● **Supplied data**:
****************
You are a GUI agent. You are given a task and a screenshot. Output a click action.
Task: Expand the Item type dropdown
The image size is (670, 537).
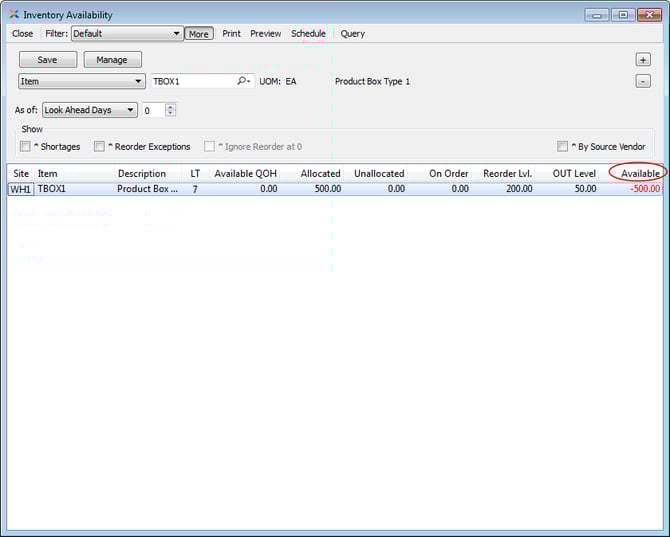tap(82, 81)
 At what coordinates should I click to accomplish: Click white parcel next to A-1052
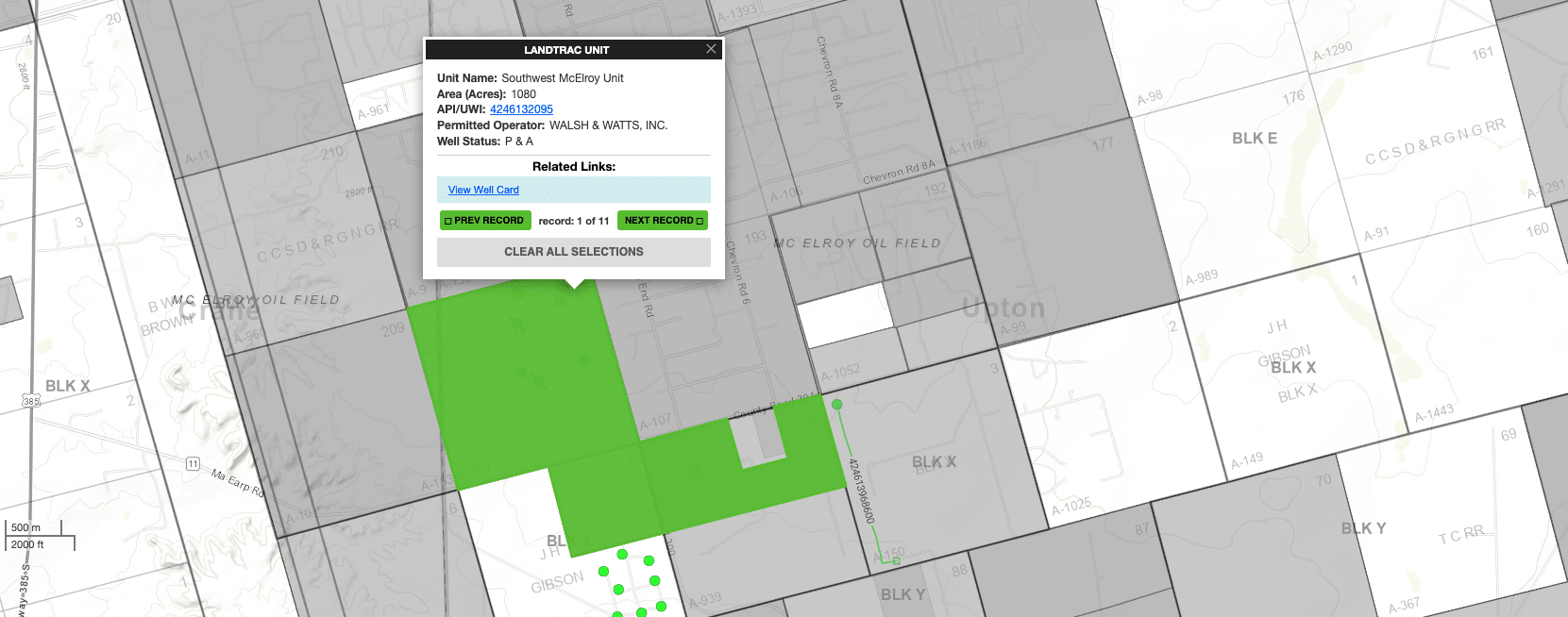845,315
****************
● **Instructions for the task**:
Exact duplicates of all the entries are required, and no image may appear in them.

● **Answer space**:
You are a GUI agent. You are given a task and a screenshot. Output a click action.
Task: Expand the Item type dropdown
The image size is (670, 537).
tap(82, 81)
 At what coordinates should I click to accomplish: Click white parcel next to A-1052
845,315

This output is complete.